§ **How to complete this task**
The answer must be a single number: the count of lines below that contain the string "ciment".

§ **Source material**
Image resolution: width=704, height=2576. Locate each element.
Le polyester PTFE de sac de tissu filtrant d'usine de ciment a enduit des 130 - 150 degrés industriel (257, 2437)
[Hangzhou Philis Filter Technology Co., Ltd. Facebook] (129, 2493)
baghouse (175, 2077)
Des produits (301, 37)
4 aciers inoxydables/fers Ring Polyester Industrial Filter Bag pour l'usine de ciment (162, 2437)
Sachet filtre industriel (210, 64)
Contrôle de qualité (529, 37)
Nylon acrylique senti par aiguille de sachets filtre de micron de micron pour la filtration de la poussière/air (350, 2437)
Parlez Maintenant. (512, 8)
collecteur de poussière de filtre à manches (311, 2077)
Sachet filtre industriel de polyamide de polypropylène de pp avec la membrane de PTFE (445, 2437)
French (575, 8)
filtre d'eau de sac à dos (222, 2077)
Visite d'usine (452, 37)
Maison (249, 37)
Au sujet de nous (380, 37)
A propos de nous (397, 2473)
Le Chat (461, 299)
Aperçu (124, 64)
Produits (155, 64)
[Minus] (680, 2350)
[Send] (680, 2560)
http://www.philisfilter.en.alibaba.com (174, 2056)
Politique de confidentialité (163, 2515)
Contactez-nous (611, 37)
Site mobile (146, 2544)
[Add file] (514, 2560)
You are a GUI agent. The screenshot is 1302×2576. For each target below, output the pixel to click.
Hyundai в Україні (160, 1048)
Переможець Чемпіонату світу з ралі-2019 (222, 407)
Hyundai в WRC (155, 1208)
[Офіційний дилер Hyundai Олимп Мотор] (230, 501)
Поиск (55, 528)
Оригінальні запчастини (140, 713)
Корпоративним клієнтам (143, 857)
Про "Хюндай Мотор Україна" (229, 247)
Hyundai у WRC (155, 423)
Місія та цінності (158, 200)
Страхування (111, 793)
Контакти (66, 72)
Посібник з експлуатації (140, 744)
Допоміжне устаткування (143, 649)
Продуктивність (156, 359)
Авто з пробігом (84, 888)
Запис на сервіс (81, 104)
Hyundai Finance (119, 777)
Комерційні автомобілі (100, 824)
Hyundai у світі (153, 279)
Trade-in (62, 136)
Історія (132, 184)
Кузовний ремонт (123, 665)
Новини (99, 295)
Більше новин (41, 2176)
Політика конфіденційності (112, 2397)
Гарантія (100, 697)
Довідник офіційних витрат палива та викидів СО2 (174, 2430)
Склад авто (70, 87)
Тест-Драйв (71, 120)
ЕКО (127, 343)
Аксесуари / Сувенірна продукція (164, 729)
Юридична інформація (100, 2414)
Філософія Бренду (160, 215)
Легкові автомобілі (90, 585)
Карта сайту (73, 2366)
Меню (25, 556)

§ **Output of the task**
2